> **ASSIGNED TASK 1**:
Say whether each statement agrees with the news article on foster care: (a) DHS agreed to recruit 500 new foster families within a year; (b) the Feists never turned down a child they were asked to take; (c) the Feist family has grown from four members to six. Answer yes or no for each, and quote the words of the article that decide it.
> **ASSIGNED TASK 2**:
Extend the news article on foster care with a few more sentences, picking up after its last line.

[[ SOURCE TEXT, beginning ]]

Last Christmas, News 9 told you about a DHS program where parents could foster a child for the holidays. This year, DHS says it's suspending its Home for the Holidays program to meet an even greater need.
When the Department of Human Services settled a class action lawsuit against the foster care system, the agency agreed to recruit 500 new foster families within a year. Typical recruitment annually is usually about 150 families at best. One family says fostering has been the biggest blessing yet.
On any given day if you visit the Feist home you'll see teens chasing tots, hear yelling and giggling, see tears and dancing. They are a typical family. But what their family picture doesn't tell the whole story.
"It wasn't the system. It wasn't helping out. It was that child," said Guy Feist.
The Feists accepted a challenge from their pastor to become active Christians by giving their most precious gift – parenting. And it hasn't always been easy.
"We did say ‘No' on several occasions and then there was that one where we knew that was the one we needed to say ‘Yes' to," Feist said.
Over time, their family of four has become eight. In addition to their biological children Zac and Karly, Lisa and Guy adopted two kids and are fostering two more.

[[ SOURCE TEXT, end ]]
[[ INFORMATION SHOWN, beginning ]]

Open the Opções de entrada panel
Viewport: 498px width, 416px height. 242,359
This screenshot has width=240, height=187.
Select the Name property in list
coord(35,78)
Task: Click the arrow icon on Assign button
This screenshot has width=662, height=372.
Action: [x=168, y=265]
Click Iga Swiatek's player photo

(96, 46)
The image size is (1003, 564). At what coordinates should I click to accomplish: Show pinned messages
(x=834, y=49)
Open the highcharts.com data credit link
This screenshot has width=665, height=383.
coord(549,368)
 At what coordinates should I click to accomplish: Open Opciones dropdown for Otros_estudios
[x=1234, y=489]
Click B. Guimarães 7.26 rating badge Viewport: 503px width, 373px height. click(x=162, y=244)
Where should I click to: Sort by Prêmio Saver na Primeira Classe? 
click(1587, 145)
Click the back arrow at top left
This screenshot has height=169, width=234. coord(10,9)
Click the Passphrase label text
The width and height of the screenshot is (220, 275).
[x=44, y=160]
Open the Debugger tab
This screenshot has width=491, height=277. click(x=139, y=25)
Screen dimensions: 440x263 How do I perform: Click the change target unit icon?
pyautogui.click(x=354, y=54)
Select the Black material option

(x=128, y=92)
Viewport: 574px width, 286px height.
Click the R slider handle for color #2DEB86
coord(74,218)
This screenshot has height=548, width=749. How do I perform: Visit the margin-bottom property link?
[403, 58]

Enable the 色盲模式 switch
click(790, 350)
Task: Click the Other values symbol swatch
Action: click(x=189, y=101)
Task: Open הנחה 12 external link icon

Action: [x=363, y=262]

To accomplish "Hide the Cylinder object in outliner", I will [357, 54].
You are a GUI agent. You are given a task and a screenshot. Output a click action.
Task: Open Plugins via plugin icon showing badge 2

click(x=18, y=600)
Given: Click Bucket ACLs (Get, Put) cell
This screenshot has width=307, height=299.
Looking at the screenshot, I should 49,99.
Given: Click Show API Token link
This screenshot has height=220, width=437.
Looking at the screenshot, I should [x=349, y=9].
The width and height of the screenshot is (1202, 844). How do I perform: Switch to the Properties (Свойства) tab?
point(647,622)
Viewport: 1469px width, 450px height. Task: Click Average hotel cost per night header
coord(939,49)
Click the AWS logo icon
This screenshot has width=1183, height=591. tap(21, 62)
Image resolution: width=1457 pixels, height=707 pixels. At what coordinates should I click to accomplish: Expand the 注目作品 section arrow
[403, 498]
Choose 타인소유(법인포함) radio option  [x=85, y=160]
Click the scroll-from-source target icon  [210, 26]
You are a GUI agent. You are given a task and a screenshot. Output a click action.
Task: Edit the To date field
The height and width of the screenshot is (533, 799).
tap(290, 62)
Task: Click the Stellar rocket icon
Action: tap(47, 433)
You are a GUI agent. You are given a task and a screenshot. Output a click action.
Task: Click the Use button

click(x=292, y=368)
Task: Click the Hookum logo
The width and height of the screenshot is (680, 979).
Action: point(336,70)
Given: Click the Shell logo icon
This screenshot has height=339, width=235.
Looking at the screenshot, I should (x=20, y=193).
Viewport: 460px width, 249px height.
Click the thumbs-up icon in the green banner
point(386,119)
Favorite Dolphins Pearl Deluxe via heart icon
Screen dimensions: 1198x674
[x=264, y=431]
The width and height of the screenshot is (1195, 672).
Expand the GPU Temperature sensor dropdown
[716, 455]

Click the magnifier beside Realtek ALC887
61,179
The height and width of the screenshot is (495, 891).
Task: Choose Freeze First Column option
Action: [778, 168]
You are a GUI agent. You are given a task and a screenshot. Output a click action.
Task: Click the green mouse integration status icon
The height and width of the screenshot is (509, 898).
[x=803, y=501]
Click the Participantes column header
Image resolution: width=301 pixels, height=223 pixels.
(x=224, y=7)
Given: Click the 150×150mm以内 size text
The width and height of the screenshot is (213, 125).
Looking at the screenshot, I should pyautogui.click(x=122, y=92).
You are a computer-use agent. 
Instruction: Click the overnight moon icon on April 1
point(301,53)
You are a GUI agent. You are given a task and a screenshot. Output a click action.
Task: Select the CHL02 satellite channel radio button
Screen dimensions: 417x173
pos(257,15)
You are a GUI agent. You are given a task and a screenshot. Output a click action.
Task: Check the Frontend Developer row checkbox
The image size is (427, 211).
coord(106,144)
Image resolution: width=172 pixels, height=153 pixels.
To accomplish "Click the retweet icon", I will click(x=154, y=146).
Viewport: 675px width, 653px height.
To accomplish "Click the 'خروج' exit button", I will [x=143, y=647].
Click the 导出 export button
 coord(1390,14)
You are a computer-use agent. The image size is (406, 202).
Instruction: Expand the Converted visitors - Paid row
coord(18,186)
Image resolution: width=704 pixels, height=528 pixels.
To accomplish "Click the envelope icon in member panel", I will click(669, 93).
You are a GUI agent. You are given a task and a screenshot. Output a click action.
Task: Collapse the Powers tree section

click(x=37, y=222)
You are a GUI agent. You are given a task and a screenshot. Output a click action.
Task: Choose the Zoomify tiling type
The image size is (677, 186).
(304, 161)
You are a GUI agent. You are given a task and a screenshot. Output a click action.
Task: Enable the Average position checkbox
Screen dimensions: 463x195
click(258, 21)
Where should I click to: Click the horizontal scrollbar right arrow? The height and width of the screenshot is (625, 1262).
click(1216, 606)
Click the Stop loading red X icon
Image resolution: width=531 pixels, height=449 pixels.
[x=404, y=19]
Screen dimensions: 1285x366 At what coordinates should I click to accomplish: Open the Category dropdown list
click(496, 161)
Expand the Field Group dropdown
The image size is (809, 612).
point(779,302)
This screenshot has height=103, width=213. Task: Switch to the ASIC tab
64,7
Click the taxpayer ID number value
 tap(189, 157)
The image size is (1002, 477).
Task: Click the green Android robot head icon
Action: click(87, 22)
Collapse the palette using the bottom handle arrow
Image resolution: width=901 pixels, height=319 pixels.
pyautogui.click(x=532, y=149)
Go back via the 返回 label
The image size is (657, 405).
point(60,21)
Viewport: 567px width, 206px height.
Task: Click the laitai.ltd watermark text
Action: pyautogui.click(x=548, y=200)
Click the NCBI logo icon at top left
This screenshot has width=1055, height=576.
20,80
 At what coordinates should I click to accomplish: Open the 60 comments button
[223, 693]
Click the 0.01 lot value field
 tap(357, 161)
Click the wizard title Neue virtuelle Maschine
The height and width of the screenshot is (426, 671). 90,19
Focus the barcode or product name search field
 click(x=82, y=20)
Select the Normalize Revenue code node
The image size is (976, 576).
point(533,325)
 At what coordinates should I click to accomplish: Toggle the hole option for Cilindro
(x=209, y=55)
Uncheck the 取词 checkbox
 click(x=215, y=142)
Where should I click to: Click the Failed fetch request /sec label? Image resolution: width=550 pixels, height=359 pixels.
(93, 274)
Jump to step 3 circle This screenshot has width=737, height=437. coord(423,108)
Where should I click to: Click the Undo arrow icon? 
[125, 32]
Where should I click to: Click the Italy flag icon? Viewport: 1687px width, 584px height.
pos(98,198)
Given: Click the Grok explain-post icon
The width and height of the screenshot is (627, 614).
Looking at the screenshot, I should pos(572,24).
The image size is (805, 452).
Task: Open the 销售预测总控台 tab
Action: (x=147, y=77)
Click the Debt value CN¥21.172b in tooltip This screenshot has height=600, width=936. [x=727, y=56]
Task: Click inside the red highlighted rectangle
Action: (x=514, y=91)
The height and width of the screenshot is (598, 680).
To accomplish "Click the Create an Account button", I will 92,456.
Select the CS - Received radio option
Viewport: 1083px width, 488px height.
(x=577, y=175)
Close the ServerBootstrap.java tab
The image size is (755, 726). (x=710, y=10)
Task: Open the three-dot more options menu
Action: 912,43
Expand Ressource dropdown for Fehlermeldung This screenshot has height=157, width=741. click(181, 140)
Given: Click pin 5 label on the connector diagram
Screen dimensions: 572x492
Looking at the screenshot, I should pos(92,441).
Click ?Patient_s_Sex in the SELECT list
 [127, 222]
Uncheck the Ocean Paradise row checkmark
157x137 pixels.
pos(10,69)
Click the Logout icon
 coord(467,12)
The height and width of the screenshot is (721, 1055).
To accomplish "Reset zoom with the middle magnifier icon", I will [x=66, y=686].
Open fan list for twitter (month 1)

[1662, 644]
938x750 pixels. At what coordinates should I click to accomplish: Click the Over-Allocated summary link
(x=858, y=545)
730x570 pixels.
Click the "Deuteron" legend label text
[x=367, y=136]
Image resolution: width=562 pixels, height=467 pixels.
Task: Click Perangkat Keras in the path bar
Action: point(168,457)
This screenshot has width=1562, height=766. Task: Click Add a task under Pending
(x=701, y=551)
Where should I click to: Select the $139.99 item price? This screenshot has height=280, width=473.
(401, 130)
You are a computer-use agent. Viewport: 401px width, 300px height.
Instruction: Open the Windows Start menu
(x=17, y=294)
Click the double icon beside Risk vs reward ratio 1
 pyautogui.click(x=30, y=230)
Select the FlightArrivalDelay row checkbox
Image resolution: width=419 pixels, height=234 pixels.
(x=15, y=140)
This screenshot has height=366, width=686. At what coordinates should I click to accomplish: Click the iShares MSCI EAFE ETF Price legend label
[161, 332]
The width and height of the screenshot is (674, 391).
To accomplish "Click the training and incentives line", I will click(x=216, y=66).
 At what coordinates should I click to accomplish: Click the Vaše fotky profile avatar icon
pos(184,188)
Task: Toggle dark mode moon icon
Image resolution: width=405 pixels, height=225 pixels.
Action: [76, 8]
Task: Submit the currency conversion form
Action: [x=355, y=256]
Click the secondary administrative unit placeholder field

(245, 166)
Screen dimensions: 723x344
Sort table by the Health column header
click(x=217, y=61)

[[ INFORMATION SHOWN, end ]]

> **WRITTEN ANSWER 1**:
(a) Yes: "the agency agreed to recruit 500 new foster families within a year"
(b) No: "We did say ‘No' on several occasions"
(c) No: "their family of four has become eight"

> **WRITTEN ANSWER 2**:
"We'll have kids in our home that we get really attached too and it's hard when they go to another placement and we know we are doing the right thing," said Feist.
DHS needs more than a few good families like the Feists.
"We are trying to recruit all types of people to be foster parents. They can be single men, women, [or] they can be families," said DHS spokesperson, Sheree Powell. "Us not doing it doesn't make the kids go away. It doesn't make the need go away. It just means now there is one less bed for that child, one less home, one less mom that tucks them in."
After settling the lawsuit, DHS agreed to participate in a pinnacle plan, which increases the reimbursement fees paid to foster families they have until July 1 to recruit those 500 new foster families.